*** / 5
Immediately after I saw that child character - Sexy - it struck me that there's a strong South flavour to the technical team of this movie.
The music director, the cinematographer, the southie's muse- Tabu, and the director himself....... and my suspicions were proven right.
And the movie has an almost maniratnam-style characterisation too - the over-smart kid, the young-at-heart matriarch, the melodramatic papa of the girl. These aren't your regular run-of-mill, loud, punjabi stereotypes of bollywood.
Cheeni Kum comes across as a fresh subject, keeping you in good humour for most part of the movie. The storyline is almost absent, but the treatment of the theme - a mature romance - deserves a round of applause.
The movie is about a London chef of indian origin, falling for a woman tourist from india, half his age, when she dares to stand up to his arrogance. The slow realisation of the growing attachment the characters develop for each other through a sequence of pretences to return a borrowed umbrella are beautifully conceived and executed. The chef falls all over himself trying to impress the damsel, and the women in turn senses his uneasiness and feasts on it by teasing him until she challenges his sexual prowess. The strong sexual undercurrents between these characters is portrayed in the most non-vulgar way possible, making it a complete romance and not just the usual fare of KJo's likes.
The movie takes a turn with the father of the bride aghast to find his son-in-law six years his senior, and dejected at the insensitive defiance of his daughter. He tries to reason out with her in vain, and then decides to take a crack at his pet gandhian theme of satyagraha to force her into submission. After a series of attempts to make him budge, and here the movie takes an uncharacteristic turn, AB delivers a forgettable logic to bend the man's resolve. And then, when one supposes the saccharine content is high again, a crucial character dies to reduce the sugar level - Cheeni Kum.....!

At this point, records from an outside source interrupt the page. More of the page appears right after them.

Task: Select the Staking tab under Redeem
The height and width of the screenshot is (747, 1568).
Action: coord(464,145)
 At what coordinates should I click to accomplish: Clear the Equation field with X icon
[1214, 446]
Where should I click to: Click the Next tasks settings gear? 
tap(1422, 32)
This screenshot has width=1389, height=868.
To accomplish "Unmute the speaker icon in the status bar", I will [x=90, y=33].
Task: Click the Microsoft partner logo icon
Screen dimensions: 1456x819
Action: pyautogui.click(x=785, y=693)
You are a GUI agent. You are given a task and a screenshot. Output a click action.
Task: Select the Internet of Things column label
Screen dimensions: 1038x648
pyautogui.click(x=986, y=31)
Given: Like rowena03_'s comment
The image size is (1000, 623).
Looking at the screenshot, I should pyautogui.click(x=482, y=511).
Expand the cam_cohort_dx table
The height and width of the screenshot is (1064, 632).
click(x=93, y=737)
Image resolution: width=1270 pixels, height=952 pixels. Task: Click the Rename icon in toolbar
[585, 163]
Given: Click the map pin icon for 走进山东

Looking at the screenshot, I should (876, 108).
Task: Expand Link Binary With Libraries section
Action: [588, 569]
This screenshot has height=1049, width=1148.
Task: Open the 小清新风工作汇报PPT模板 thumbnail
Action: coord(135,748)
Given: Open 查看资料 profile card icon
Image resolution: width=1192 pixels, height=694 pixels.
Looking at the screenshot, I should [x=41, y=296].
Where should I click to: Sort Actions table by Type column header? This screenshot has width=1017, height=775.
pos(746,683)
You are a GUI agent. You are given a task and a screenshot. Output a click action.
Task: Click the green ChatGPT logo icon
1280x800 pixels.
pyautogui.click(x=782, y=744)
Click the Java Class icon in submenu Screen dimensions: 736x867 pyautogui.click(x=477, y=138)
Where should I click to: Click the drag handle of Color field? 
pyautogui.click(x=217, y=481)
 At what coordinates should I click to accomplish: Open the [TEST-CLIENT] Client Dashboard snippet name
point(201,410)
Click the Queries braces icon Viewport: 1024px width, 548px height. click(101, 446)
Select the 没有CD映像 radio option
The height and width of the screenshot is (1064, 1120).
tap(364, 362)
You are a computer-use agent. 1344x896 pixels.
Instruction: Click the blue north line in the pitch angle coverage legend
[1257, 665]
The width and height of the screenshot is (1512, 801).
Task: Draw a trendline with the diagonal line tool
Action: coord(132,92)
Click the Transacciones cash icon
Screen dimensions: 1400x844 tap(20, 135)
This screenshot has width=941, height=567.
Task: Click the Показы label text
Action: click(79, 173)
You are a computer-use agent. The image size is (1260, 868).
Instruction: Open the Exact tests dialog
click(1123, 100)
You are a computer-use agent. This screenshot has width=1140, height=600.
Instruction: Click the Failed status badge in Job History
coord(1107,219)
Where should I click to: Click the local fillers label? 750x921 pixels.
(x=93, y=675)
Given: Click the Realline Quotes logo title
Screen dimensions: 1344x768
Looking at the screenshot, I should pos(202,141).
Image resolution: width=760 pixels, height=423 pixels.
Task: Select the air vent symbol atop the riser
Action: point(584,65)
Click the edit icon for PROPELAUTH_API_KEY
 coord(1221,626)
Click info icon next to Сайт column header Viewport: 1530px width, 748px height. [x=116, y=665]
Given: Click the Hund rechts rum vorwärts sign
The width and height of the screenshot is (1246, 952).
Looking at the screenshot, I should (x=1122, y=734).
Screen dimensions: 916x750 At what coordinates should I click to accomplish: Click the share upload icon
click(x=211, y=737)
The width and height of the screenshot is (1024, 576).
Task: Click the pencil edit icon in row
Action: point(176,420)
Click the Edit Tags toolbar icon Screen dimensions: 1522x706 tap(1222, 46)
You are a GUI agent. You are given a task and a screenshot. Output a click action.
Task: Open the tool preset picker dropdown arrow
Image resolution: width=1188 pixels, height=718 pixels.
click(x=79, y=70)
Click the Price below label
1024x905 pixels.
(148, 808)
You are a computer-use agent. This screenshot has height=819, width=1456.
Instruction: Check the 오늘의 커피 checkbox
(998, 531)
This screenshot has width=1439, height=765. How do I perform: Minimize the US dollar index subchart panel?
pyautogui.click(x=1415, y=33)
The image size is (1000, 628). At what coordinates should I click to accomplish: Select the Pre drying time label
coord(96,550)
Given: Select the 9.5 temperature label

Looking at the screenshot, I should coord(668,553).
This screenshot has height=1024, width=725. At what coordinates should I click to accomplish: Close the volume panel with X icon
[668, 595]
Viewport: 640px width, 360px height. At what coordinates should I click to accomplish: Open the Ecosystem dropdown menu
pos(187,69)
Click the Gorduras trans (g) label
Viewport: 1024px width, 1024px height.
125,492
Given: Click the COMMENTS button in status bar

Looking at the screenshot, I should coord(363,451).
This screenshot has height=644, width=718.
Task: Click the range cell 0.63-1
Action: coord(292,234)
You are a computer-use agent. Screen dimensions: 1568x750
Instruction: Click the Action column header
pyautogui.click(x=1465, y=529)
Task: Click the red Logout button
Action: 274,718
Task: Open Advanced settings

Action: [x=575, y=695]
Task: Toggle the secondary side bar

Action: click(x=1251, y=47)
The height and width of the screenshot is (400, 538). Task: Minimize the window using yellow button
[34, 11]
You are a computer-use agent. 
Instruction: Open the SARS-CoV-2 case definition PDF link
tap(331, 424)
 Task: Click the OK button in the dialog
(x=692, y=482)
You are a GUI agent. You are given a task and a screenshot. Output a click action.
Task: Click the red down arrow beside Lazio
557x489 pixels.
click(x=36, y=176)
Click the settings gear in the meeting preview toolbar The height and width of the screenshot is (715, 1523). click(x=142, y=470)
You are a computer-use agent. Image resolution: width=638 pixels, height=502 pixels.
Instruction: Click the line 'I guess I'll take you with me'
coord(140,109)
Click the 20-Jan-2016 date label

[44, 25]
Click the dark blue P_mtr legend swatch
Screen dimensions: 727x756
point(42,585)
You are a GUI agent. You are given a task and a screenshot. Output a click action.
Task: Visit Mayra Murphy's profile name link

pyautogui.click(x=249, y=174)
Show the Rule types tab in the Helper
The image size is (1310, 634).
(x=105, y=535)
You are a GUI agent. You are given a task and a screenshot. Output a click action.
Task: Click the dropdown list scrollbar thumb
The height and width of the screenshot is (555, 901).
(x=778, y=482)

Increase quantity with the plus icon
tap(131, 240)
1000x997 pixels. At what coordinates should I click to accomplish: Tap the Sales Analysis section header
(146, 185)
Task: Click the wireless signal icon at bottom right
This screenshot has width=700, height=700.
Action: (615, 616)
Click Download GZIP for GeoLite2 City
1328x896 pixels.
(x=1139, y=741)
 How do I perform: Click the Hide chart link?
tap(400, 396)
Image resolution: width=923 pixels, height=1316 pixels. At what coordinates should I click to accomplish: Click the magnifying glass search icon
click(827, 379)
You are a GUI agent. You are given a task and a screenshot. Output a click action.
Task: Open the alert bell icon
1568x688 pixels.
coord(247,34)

The highlight of the movie is the dialogue, the engaging banter between the lead characters. The chemistry between them is a striking aspect of the movie. Amitabh Bacchan proves his versatality once again, playing the character of Buddha, a 64 year old man with the attitude of a 30-something, self-assured, egotistical, yet charming perfectionist.
Tabu redefines beauty, with the flutter of her eyes, the whimsical smile, the child-like indulgence - the most believable character in the movie. Her character is a mixture of impish sense of humour, sassy arrogance, armed with a sharp retort and yet the extra-sweet romantic outlook of life. Why a character like this would fall for a 64 year old man, can only be explained by the characterisation of Buddha - the most unreal character in the movie.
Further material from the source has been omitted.